** Data for processing follows **

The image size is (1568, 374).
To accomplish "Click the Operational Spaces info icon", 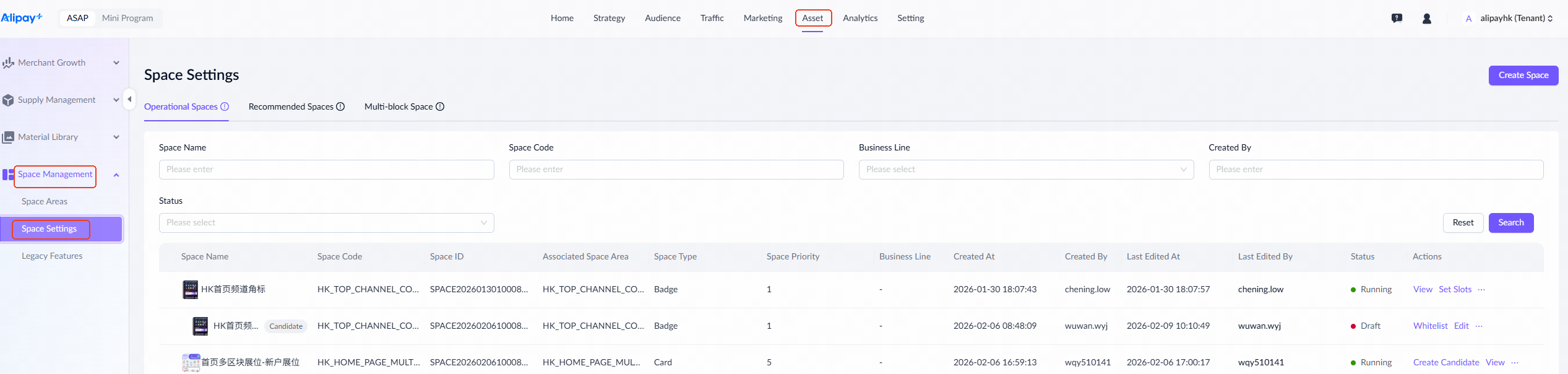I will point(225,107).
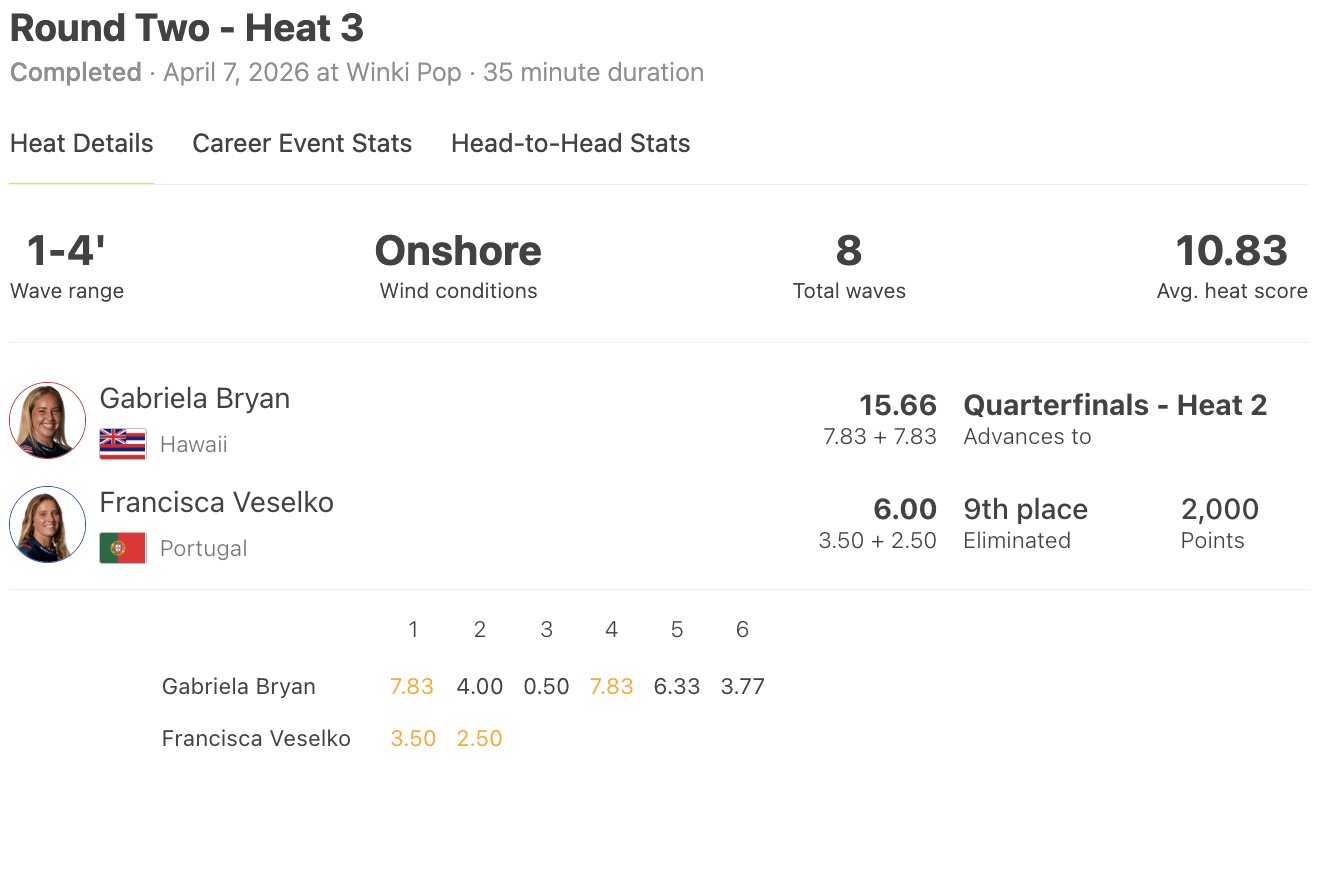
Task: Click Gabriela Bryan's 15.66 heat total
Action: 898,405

** End of Data for processing **
** Data for processing follows **

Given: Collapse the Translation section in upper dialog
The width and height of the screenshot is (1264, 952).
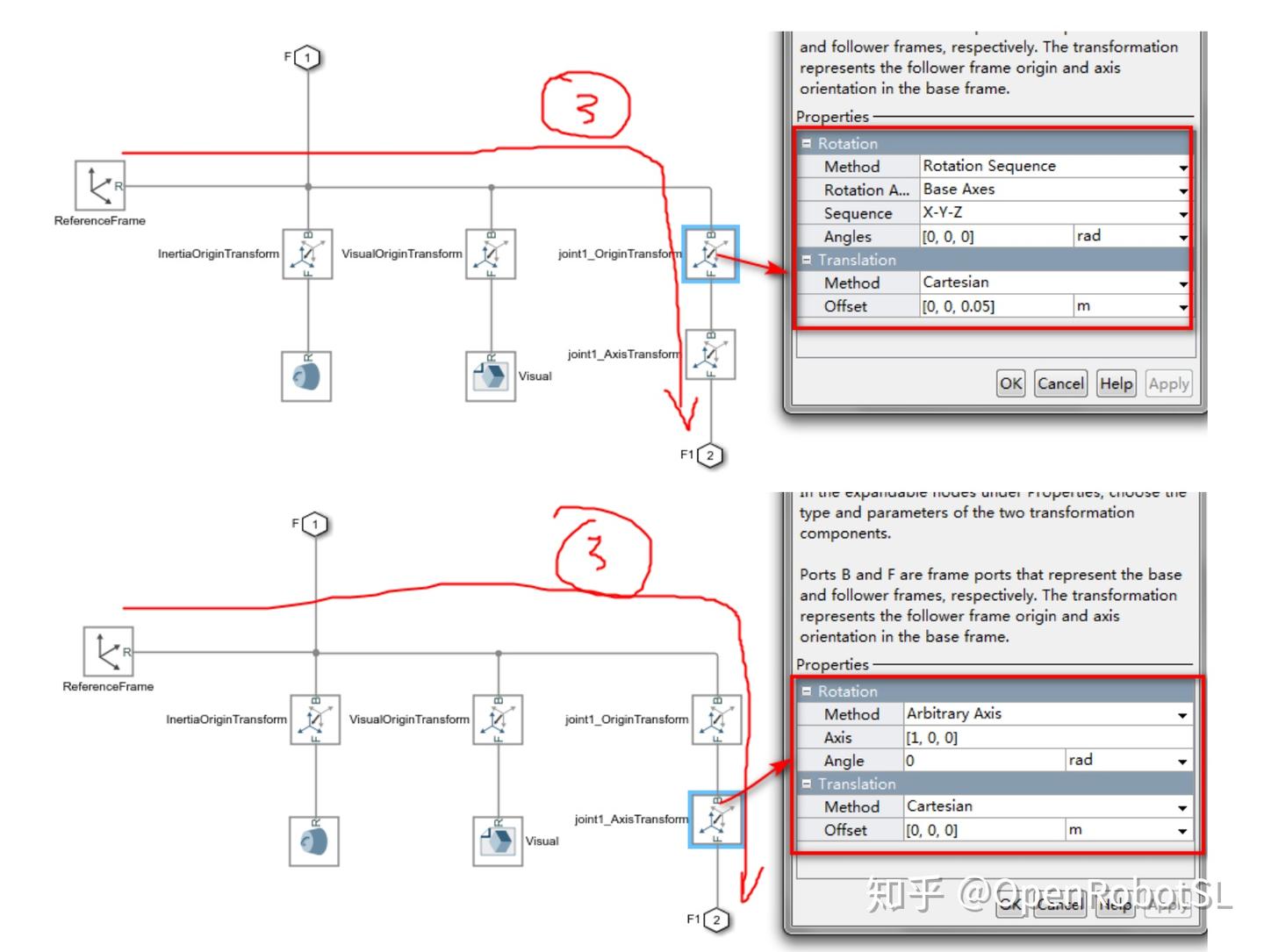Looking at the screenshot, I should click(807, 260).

** End of Data for processing **
** Data for processing follows **

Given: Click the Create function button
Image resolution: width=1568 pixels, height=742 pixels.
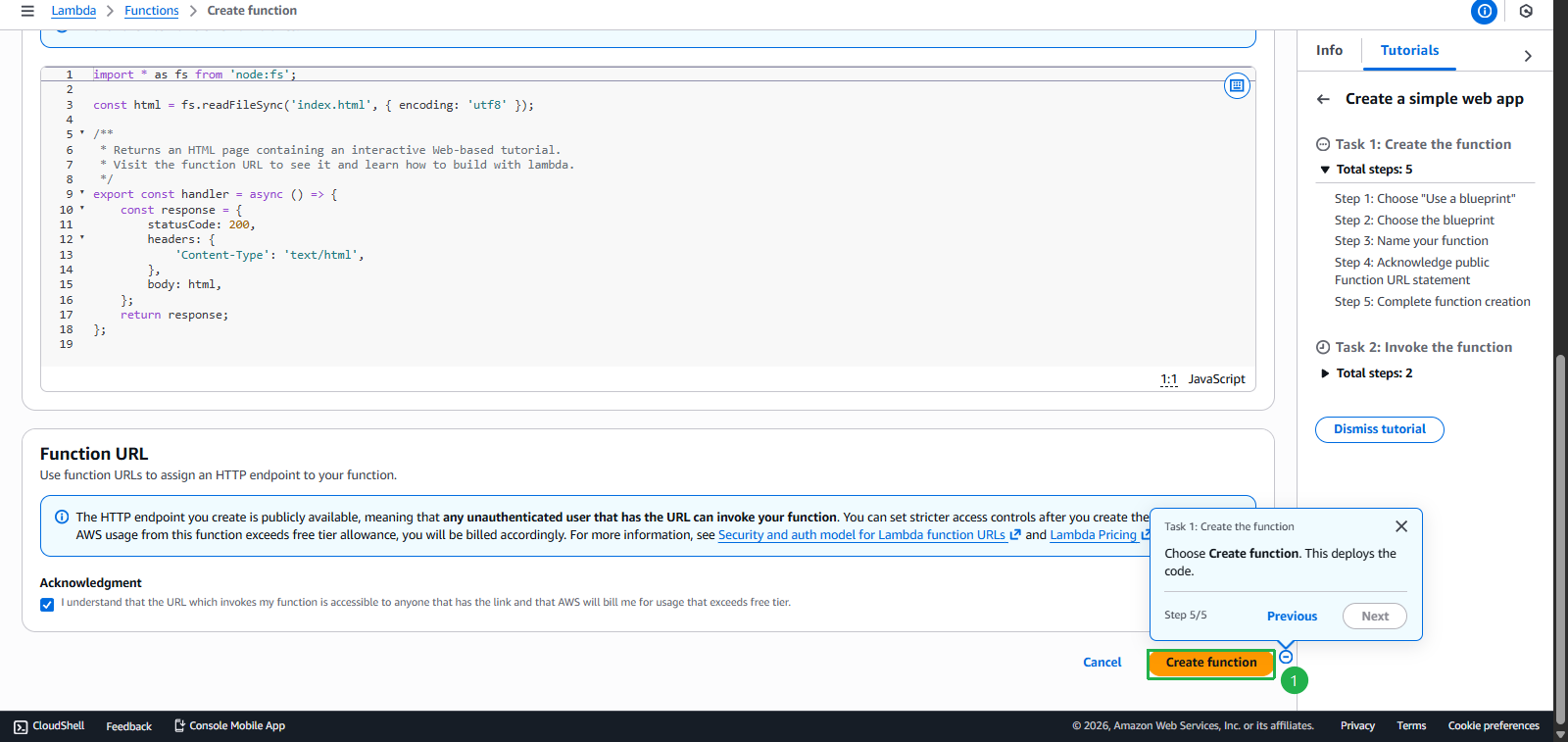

** End of Data for processing **

Exercise details :: Gather from the data above every line with the string "Given".

Your solution ::
Given: Collapse the Translation section in upper dialog
Given: Click the Create function button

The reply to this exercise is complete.